_WORK REQUIRED_. Output the rows exactly as they appear, from the start of the rows up to and including the line that contains "Click green icon".

_DATA SHOWN_.
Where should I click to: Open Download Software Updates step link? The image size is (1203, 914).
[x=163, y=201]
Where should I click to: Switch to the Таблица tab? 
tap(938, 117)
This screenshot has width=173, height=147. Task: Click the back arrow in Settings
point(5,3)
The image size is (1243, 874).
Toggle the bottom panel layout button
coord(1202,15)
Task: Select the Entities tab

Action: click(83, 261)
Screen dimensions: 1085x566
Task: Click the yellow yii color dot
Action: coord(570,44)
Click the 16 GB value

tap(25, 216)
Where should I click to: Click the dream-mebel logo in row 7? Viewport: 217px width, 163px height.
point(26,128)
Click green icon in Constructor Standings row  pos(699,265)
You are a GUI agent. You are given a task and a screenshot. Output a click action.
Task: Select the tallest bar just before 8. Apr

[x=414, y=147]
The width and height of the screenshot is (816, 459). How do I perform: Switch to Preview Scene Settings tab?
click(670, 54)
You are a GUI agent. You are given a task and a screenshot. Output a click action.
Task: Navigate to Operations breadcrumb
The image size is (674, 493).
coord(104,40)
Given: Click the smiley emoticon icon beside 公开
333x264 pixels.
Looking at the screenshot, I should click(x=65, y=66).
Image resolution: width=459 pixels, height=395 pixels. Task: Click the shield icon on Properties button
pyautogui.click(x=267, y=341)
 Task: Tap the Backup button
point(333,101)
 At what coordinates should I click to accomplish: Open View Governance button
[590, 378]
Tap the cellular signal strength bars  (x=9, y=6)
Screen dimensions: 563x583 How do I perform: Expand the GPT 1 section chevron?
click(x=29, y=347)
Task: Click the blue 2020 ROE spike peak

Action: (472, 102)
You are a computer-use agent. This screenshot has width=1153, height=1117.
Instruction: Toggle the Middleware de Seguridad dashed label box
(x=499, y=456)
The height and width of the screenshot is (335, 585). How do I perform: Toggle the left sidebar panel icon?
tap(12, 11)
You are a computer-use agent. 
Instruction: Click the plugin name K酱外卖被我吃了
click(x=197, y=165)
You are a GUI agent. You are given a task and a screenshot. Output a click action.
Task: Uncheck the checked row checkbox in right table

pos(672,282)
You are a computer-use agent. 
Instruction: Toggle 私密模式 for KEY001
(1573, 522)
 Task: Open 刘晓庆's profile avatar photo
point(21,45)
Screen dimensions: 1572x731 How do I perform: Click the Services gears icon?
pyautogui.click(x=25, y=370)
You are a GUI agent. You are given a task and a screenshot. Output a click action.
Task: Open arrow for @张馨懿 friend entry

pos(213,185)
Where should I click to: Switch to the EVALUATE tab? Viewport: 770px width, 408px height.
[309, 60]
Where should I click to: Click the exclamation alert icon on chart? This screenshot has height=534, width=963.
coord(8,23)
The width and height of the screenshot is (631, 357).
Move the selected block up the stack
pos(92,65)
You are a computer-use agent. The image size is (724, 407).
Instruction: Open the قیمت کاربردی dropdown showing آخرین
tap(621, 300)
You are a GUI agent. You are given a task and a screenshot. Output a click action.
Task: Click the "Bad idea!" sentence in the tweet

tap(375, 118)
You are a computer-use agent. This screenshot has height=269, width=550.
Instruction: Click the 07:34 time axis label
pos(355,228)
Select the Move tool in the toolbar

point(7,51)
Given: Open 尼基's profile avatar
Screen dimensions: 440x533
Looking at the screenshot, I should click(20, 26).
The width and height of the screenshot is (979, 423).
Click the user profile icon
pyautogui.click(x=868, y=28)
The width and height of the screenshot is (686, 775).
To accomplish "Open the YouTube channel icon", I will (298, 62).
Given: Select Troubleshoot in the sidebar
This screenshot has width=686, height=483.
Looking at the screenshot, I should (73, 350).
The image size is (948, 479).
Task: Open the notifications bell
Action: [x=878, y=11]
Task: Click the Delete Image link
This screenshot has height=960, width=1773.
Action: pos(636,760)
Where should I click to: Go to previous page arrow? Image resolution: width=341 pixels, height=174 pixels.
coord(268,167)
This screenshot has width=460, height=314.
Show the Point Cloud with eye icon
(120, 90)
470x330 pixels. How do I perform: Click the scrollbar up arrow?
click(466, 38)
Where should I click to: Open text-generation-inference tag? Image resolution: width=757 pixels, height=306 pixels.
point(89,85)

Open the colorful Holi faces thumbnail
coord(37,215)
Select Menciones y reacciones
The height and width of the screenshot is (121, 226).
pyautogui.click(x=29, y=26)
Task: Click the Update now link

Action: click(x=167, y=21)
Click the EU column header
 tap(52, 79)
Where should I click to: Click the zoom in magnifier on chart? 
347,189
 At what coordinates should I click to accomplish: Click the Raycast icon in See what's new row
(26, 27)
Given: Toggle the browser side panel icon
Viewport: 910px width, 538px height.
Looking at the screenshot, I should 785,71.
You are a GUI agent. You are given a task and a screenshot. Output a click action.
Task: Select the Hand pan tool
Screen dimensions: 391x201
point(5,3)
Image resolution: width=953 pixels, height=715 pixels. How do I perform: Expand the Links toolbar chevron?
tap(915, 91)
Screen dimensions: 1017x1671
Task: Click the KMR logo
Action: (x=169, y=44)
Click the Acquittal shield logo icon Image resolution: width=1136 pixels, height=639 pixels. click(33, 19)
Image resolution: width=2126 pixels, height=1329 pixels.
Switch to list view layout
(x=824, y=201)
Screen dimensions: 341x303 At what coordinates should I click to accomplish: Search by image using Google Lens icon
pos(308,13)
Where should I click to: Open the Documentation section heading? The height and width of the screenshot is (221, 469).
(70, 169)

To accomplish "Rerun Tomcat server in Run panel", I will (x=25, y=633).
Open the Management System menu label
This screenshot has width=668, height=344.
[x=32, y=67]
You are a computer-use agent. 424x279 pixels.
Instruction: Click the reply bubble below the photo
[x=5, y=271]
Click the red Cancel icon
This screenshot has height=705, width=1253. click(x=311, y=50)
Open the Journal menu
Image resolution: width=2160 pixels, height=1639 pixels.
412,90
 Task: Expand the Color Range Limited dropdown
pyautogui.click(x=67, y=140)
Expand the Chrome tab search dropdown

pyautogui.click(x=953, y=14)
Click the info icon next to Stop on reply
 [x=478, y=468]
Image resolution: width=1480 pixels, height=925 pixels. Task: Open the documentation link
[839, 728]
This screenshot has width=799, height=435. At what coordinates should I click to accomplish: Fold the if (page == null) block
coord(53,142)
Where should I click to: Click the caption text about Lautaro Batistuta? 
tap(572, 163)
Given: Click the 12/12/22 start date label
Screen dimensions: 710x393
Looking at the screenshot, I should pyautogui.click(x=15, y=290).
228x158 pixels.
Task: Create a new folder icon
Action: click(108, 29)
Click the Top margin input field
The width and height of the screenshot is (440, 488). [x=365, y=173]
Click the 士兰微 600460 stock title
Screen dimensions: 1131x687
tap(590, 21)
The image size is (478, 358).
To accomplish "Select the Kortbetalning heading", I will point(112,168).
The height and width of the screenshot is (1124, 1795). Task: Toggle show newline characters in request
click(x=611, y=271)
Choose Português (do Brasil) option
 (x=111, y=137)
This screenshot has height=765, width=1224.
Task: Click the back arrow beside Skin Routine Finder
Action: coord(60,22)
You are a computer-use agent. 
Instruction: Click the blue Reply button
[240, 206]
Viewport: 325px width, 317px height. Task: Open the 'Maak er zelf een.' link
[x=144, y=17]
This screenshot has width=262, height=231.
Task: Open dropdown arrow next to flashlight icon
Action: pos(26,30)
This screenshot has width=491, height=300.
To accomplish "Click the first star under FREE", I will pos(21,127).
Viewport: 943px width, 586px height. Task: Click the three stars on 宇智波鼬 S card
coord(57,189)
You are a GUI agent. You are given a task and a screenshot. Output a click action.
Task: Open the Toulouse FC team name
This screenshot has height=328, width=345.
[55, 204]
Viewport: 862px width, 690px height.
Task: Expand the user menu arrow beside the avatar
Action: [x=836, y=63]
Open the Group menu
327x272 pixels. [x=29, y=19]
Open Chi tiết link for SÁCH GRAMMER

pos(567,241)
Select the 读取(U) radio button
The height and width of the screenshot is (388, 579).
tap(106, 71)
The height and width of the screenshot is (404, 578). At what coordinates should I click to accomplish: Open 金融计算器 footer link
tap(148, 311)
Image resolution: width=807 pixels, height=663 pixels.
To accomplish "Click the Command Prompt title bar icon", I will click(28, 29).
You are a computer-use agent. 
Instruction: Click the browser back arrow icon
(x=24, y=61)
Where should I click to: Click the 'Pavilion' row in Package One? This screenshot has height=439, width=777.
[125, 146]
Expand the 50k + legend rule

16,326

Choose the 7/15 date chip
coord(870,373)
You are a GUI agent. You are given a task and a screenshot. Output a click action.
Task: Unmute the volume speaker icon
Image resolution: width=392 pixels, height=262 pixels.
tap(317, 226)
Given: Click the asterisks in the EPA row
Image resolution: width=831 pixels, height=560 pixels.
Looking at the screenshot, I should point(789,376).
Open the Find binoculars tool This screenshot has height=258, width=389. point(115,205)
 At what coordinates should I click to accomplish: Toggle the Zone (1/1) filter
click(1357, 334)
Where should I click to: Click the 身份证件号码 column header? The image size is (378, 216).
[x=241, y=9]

_ANSWER TO THIS EXERCISE_.
Where should I click to: Open Download Software Updates step link? The image size is (1203, 914).
[x=163, y=201]
Where should I click to: Switch to the Таблица tab? 
tap(938, 117)
This screenshot has width=173, height=147. Task: Click the back arrow in Settings
point(5,3)
The image size is (1243, 874).
Toggle the bottom panel layout button
coord(1202,15)
Task: Select the Entities tab

Action: click(83, 261)
Screen dimensions: 1085x566
Task: Click the yellow yii color dot
Action: coord(570,44)
Click the 16 GB value

tap(25, 216)
Where should I click to: Click the dream-mebel logo in row 7? Viewport: 217px width, 163px height.
point(26,128)
Click green icon in Constructor Standings row  pos(699,265)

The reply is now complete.